Von den insgesamt 15 Mitgliedern, die die Band im Lauf der Zeit gehabt hatte, gingen jedoch viele ihre eigenen, höchst unterschiedlichen, musikalischen Wege: Ein Teil der letzten Besetzung gründete in Mönchengladbach mit "Twelve Drummers Drumming" eine weitere Band, die in den Achtzigern von sich hören machte, Bassist Kurt Schmidt kam noch viel später auch mit "Sun" vom Niederrhein aus die deutschen Charts. Kim Merz startete eine Solo-Karriere und schrieb unter anderem für Wolfgang Petry dessen Hit "Wahnsinn", Bassist Jürgen Pluta tauchte mit "Da Hool" erfolgreich im Techno wieder auf. Joachim Reiser unterrichtet an der Mönchengladbacher Musikschule und Nicky Gebhard hat sich am gleichen Ort mit dem Groove Institute seine eigene private Schule aufgebaut. Nebenbei spielt er mit den Wallensteinern Gerd Klöcker bei Gee Fresh und Pete Brough bei Pinball. Als "Sprungbrett" sieht er die Zeit in den Siebzigern heute. "Ich habe musikalisch viel mitgenommen."

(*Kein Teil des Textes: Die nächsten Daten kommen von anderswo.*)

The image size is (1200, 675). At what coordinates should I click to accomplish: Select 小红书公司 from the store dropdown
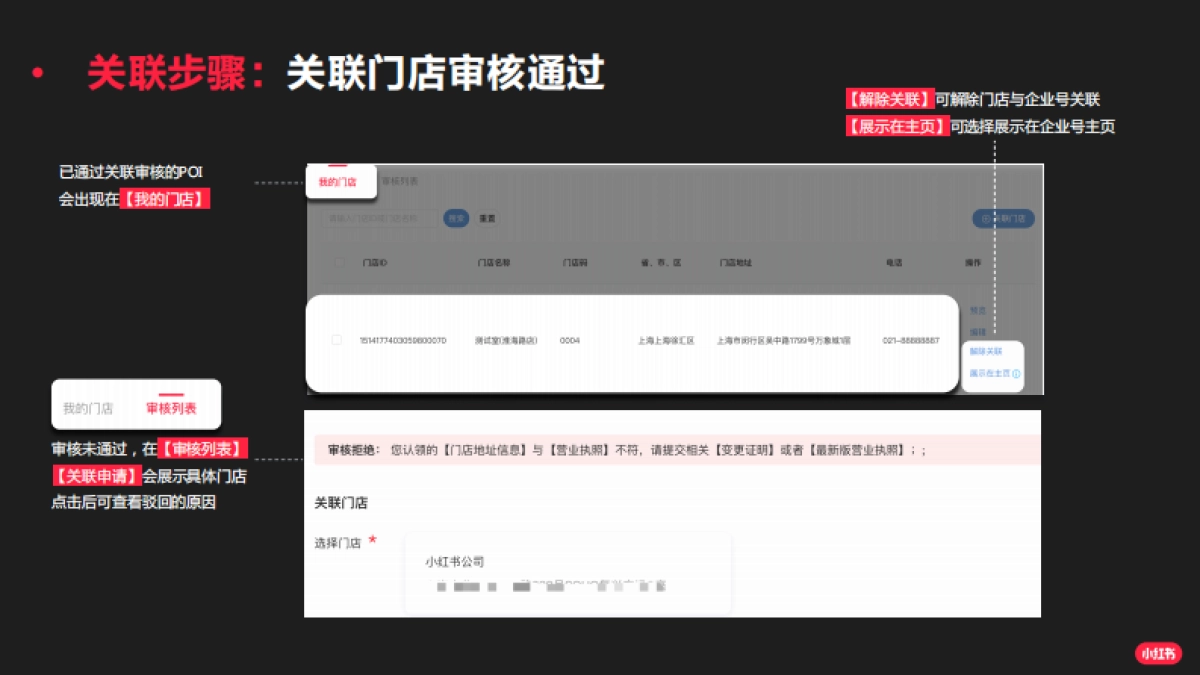pos(453,561)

Nur einer hat sich wohl endgültig von der Musik verabschiedet: Jürgen Dollase, der sich zu Wallensteins Zeiten vor allem von Schnitzel mit Pommes ernährte, ist heute einer der profiliertesten deutschen Restaurantkritiker. Als der WDR-Rockpalast vor kurzem verdiente Bands der Siebziger zu Reunion-Konzerten einlud, fand sich aus dem Wallenstein-Fundus niemand, der eine Wiedervereinigung hätte organisieren wollen.